■ Work to complete
A. In the text on covering soil, about what height should vegetable seedlings reach before covering is usually used?
B. Decide whether each statement agrees with the text on covering soil, answering yes or no and quoting the deciding words: (i) Cover greatly reduces the need for watering. (ii) Spinach sown between the rows should be left standing all season. (iii) Under cover, roots are often waterlogged.
C. From the text on covering soil, extract the passage from "Aim to keep" up to and including "the live-cycle continues.".

■ Excerpted passage

The soil between vegetable rows is kept covered once seedlings are up and around hand height, first with the early sowing of spinach or light cover, which can protect neighbouring seedlings from pests and sun. The roots of the spinach (see post on spinach) and mustard which are left in the ground, adds a further dimension to the benefits. At the beginning of the growing season, a cover crop can be sown half way between each row, or the space can be covered straight away with live covering, once the seedlings are near hand height. Spinach grown half way between the crop rows, works best for this. Chop it down once the crop seedlings are established. Over the year build the cover with nearly all things green (accept a few mentioned later).
Keeping it topped up with as much variation as possible, ensures that this season’s and especially next season’s crop will be as well furnished as possible. Using erbs (including ones from the border) as part of the cover will greatly benefit the soil and the life within while preventing pests and disease.
Some advantages of cover;
Keeps soil protected from direct sunlight,
Keeps soil protected from rain,
Keeps soil protected from wind,
Acts as a filter for plants,
Reduces the need for watering massively,
Creates a good home for roots, earthworms, and lots of other creatures,
Nutrients are stored, preserved and released properly to plants – roots have an abundant supply and apportion nutrients and water to the receiving plant with ease,
Roots are in a happy environment, nearly always moist but never waterlogged.
Aim to keep soil that does not have seedlings/plants growing in it, covered at all times. Soil which is rooted with roots and shaded by leaves produces proper plants in time. Then these plants will eventually become food for the soil and the live-cycle continues.
The covering provides food for earthworms and all other soil life, while also protecting soil from damage, nutrient leaching, water leaching, capping from the sun etc. Covering is not only the best way to achieve a good soil, but also the best method for preserving good soil. (NOTE: Covering is not usually used until the vegetable seedlings are about hand height, so the covering doesn’t cover the seedlings. [Wind, birds etc move the covering about]).

■ Input data
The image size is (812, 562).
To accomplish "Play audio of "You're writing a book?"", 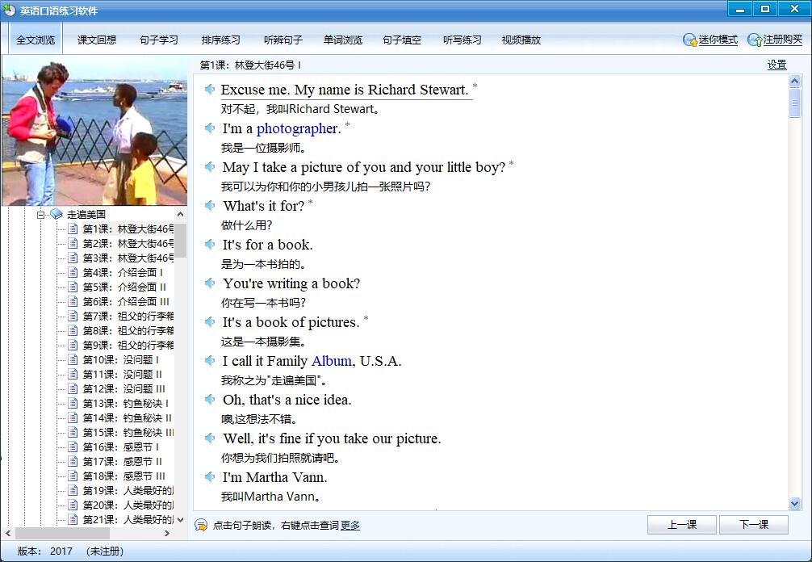I will click(x=210, y=283).

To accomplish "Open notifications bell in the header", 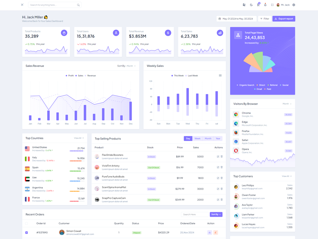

■ Activity answers
A. About hand height.

B.
(i) Yes: "Reduces the need for watering massively"
(ii) No: "Chop it down once the crop seedlings are established."
(iii) No: "nearly always moist but never waterlogged"

C.
Aim to keep soil that does not have seedlings/plants growing in it, covered at all times. Soil which is rooted with roots and shaded by leaves produces proper plants in time. Then these plants will eventually become food for the soil and the live-cycle continues.